> _Set of tasks_
a: Using the commentary on Meredith's first days at Martha's Vineyard, answer these:
(i) Which parts of the novel make up the first act?
(ii) What injury does Meredith give her future love interest?
(iii) Where did Meredith accidentally hurt Wit?
b: Decide whether each statement agrees with the commentary on Meredith's first days at Martha's Vineyard, and quote the words that settle it.
(i) The first act covers Meredith's first two days at Martha's Vineyard.
(ii) Wit does not realize that Meredith was the one who hurt him.
(iii) Claire's memories belong only to Meredith.
c: Carry on the commentary on Meredith's first days at Martha's Vineyard from its final sentence.

> _Excerpt provided_
Parts 1 and 2 represent the first act of the traditional romance structure. Meredith’s many interactions during the first two days at Martha’s Vineyard serve the practical storytelling purpose of introducing the characters, providing adequate exposition, introducing the various struggles that Meredith will face, and foreshadowing several connections that will later become significant to the development of the narrative. This section also provides an emotional and psychological baseline for Meredith to demonstrate the full degree of her character’s growth as the story progresses.
In a classic example of the awkward humor that the romance genre frequently employs, Meredith starts the week by kicking her future love interest in the face and giving him a black eye. Her resulting mortification and the teasing interactions that ensue create an innate connection between the two characters even before the author has the chance to fully develop their various quirks and foibles, building a sense of anticipation for just how close these two might become before the story’s conclusion. Furthermore, Meredith’s initial hope that Wit will not recognize her role as his accidental assailant on the ferry introduces a key theme that will repeat itself in a variety of ways throughout the novel: the significance of secrets. Meredith’s hope that her role in Wit’s mishap will remain secret thus echoes, in a lesser sense, her more serious and grief-stricken desire to keep her memories of Claire close to her chest. However, by revealing that he knows her secret right from the start, Wit dashes Meredith’s hopes that her action will remain hidden, and thus K. L. Walther also metaphorically establishes the importance of sharing key secrets, a motif that will be further embodied as Meredith meets certain characters in secret locations and comes to realize that to process her grief, her inner emotion should not be something that remains hidden. Try as she might to keep her grief a private matter, she cannot hold Claire’s memory so close forever, because Claire did not belong only to her; instead, the memories of her sister belong to the entire family.

> _Data excerpt_
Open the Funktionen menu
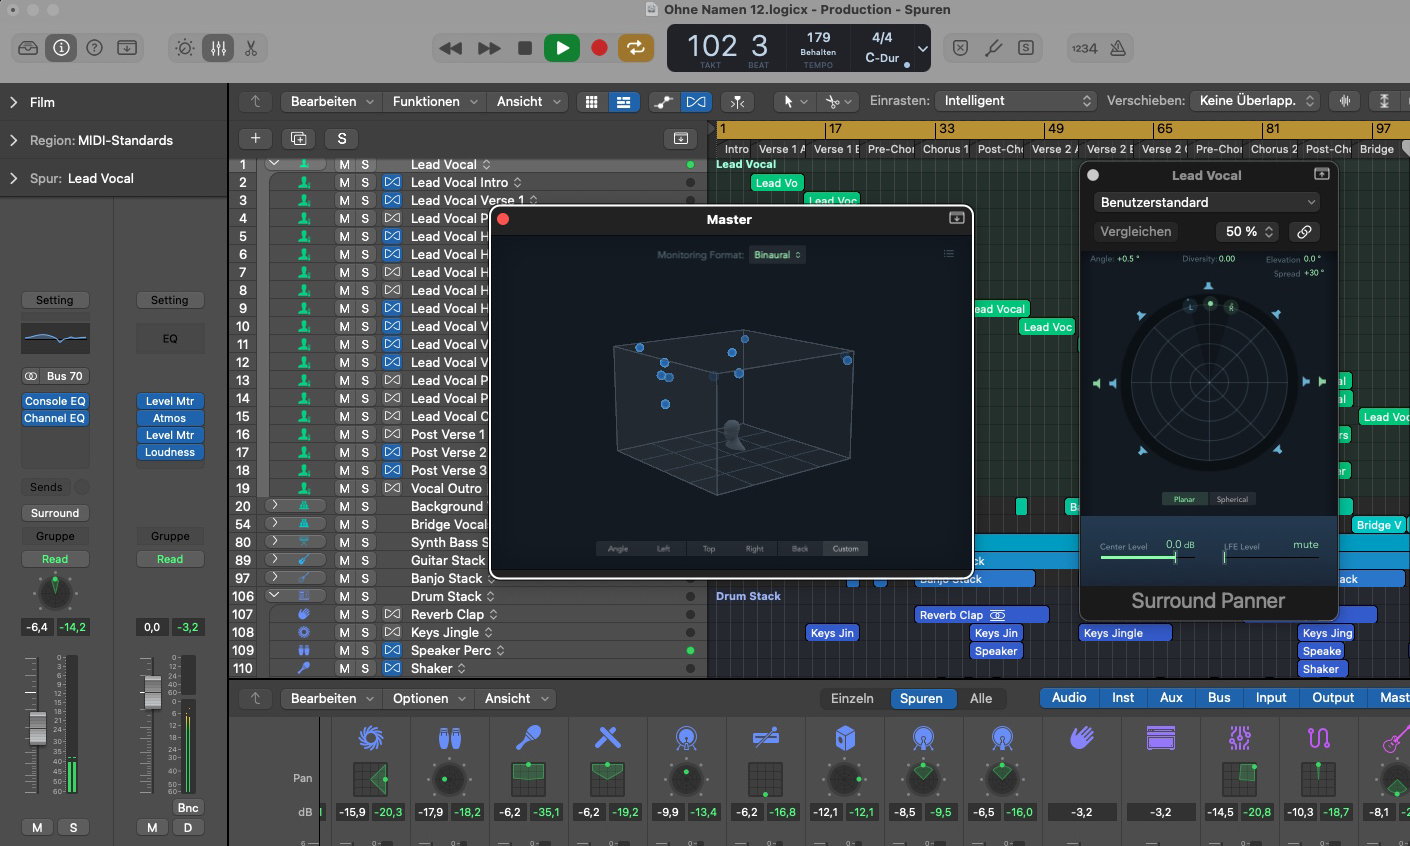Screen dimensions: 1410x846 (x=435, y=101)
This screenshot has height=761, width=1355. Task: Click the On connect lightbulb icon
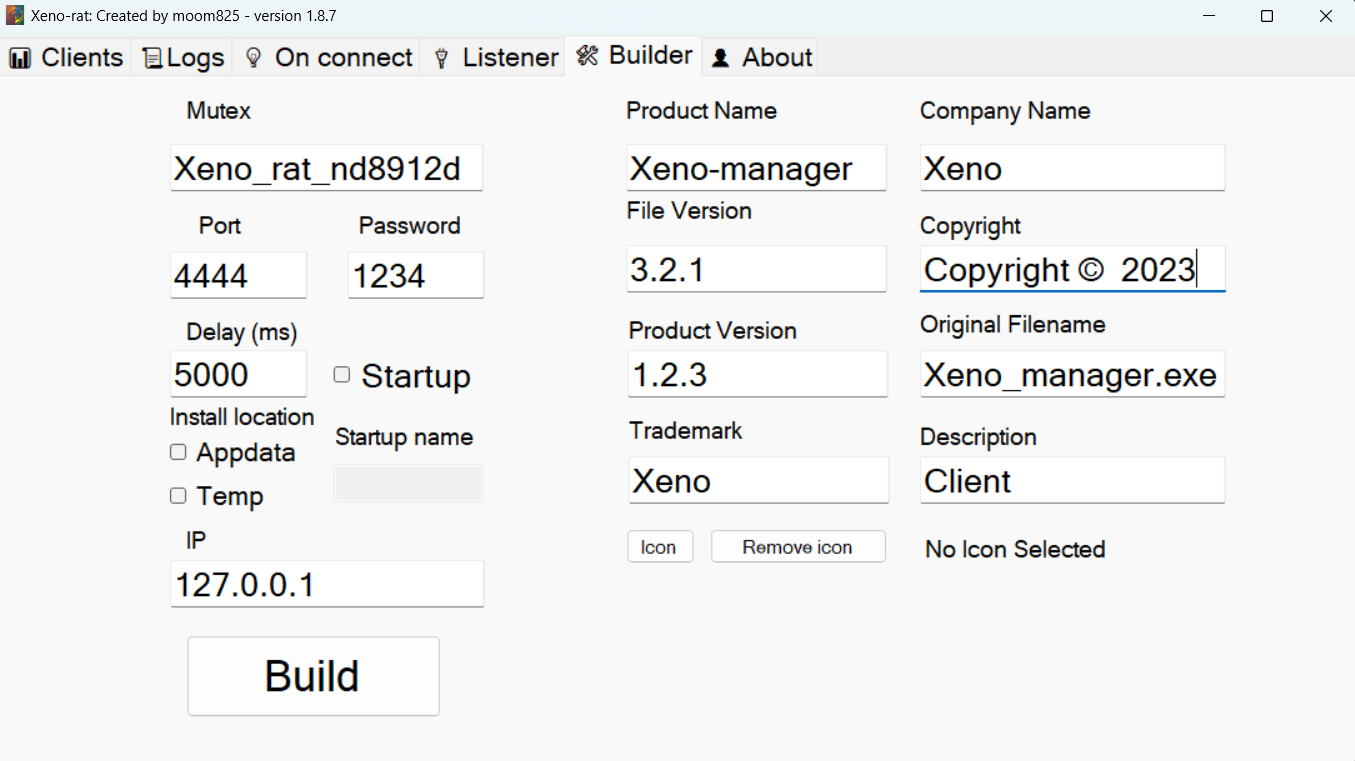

> _Responses in order_
a:
(i) Parts 1 and 2.
(ii) A black eye, from kicking him in the face.
(iii) On the ferry.

b:
(i) Yes: "Meredith’s many interactions during the first two days at Martha’s Vineyard"
(ii) No: "by revealing that he knows her secret right from the start"
(iii) No: "Claire did not belong only to her; instead, the memories of her sister belong to the entire family."

c:
The section titled “Part 1: Sunday” also establishes a baseline for the initial quality of Meredith’s connections with (and disconnections from) her family and friends, an ever-shifting dynamic that allows Walther to develop the theme of The Importance of Family. At the first family gathering, during which Sarah and Michael first announce the game of Assassin, Meredith interacts with many individuals, and each interaction is infused with much more tension than it needs to be. She knows that she has separated herself from her family, including a number of friends who are just as close as family, and the awkward and stilted nature of these first few conversations proves that she must work to repair the bonds that her grief and self-isolation have damaged. The most prominent relationship in need of repair is Meredith’s friendship with Luli, who is resentful that Meredith cut communication for the entire year and a half that she has been away. This bond, one of the closest that Meredith had prior to Claire’s death, is wounded almost to a breaking point and demonstrates an extreme case of the damage that Meredith’s isolation has caused.
However, in a more positive interpretation of the Importance of Family, it is clear that not all of Meredith’s family members resent her for her lack of communication. In fact, Sarah welcomes her to Martha’s Vineyard with open arms, and her grandparents, Wink and Honey, are both glad to see that she is making an effort to rejoin the family. Meredith may have done a lot of damage to her relationships with her friends and family, but her grandparents and cousin continue to show her unconditional love, a dynamic that will ultimately allow Meredith to recover and rebuild the many connections with her family. With her thoughtful portrayal of this complex healing process, Walther demonstrates that the bonds of family are capable of surviving the struggles and challenges that life inflicts.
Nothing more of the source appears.